Can someone explain how NUMA is not always best for multi-socket systems? - 2ページ

hardware_guy · ‎05-13-2013

I have a dual-socket Westmere server running 2 six-core X5680 CPUs with NUMA enabled.

I have been reading about the benefits of NUMA when software is designed with NUMA in mind, but then I've also been reading about how NUMA can harm performance if the software does not specifically take it into account. How is this possible? My understanding was that disabling NUMA brings memory access from both CPUs down to the lowest common denominator of remote memory. For example, local memory access might be 0.5 milliseconds and remote memory access at another node might be 1 millisecond with NUMA enabled; but with NUMA disabled, all memory access is 1 millisecond. Am I thinking about this the right way? Can someone explain some cases where NUMA with non-NUMA software might not work well?

TimP · ‎05-07-2017

In the context of the types of systems usually discussed here, a NUMA system is one which has memory banks associated with processor packages, and access by one CPU to memory associated with another requires additional steps. Many early dual CPU systems which supported x86_64 were delivered in a non-NUMA BIOS configuration, mentioned earlier in this thread, where alternate cache lines were local and remote, so that non-NUMA aware applications would perform about the same on either CPU even if suspended and resumed, but wouldn't be capable of full memory performance.

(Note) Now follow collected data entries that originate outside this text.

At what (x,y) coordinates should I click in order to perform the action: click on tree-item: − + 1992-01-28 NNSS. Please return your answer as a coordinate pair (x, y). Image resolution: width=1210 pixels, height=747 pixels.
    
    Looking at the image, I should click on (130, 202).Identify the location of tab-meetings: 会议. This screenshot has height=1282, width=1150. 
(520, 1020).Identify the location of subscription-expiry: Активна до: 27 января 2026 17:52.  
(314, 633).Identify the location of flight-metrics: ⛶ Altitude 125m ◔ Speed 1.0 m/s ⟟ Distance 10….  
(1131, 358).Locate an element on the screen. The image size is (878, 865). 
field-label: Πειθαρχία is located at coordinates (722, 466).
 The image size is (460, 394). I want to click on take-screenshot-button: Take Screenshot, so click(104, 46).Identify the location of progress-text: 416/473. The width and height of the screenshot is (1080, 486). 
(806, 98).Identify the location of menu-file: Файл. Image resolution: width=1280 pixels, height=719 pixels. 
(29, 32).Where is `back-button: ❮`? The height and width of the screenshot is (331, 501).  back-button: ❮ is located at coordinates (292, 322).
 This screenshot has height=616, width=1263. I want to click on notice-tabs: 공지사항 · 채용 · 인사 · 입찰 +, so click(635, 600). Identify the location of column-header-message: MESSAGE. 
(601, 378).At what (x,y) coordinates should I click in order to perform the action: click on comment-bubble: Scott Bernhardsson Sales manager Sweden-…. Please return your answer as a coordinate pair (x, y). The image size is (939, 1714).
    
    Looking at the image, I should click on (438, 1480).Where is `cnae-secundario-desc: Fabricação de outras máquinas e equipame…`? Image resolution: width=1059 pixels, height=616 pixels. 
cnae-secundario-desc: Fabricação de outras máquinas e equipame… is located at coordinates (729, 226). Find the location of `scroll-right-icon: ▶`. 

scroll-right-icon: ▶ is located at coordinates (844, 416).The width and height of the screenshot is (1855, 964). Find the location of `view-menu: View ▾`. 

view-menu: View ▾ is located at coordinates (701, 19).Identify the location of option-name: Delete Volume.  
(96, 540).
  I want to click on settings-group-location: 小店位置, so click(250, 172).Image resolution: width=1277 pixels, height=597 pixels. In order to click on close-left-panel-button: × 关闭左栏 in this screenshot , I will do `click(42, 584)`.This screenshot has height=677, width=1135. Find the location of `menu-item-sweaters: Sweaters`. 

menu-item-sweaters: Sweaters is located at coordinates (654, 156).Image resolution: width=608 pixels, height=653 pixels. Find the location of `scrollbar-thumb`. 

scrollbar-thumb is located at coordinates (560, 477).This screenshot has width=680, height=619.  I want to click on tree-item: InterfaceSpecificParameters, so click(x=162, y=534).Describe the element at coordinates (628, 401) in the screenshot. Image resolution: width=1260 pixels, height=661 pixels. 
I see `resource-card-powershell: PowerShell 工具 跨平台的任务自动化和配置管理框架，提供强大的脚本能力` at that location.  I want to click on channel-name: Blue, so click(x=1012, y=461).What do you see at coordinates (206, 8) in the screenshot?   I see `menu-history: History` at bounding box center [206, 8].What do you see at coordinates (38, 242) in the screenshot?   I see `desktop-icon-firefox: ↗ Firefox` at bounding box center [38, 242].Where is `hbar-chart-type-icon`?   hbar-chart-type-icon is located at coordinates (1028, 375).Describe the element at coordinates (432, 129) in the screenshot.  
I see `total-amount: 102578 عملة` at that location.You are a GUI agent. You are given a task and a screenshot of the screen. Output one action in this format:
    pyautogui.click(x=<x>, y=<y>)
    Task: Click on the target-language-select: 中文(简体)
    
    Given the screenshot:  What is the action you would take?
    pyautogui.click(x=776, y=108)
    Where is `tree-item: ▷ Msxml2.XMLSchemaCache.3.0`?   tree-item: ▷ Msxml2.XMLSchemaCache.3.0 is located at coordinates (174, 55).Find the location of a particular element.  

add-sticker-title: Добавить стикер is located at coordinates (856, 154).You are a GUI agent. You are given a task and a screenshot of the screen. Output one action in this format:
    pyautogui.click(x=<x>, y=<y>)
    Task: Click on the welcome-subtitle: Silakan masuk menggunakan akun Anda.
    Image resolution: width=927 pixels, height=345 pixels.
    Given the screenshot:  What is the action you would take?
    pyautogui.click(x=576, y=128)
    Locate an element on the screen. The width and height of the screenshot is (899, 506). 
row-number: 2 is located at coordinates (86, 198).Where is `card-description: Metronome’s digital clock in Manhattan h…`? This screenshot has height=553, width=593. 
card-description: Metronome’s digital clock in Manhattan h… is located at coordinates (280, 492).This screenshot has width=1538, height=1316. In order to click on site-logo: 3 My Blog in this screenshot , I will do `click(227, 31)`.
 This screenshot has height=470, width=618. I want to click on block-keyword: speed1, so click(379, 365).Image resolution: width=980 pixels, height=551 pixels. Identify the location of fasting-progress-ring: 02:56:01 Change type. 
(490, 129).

Enabling NUMA mode in the BIOS then requires setting affinity for the application to maximize performance by having each thread use primarily local memory. For example, the OpenMP environment variables OMP_PLACES or OMP_PROC_BIND, or Intel-specific KMP_HW_SUBSET would be useful. Models such as cilk(tm) plus may exclude such optimization.

The NUMA term also comes into play for those CPUs where groups of hardware threads share cache, which also requires thread affinity for full performance. For example, the MIC KNL has 8 hardware threads, split among 2 cores, attached to each level 2 cache tile.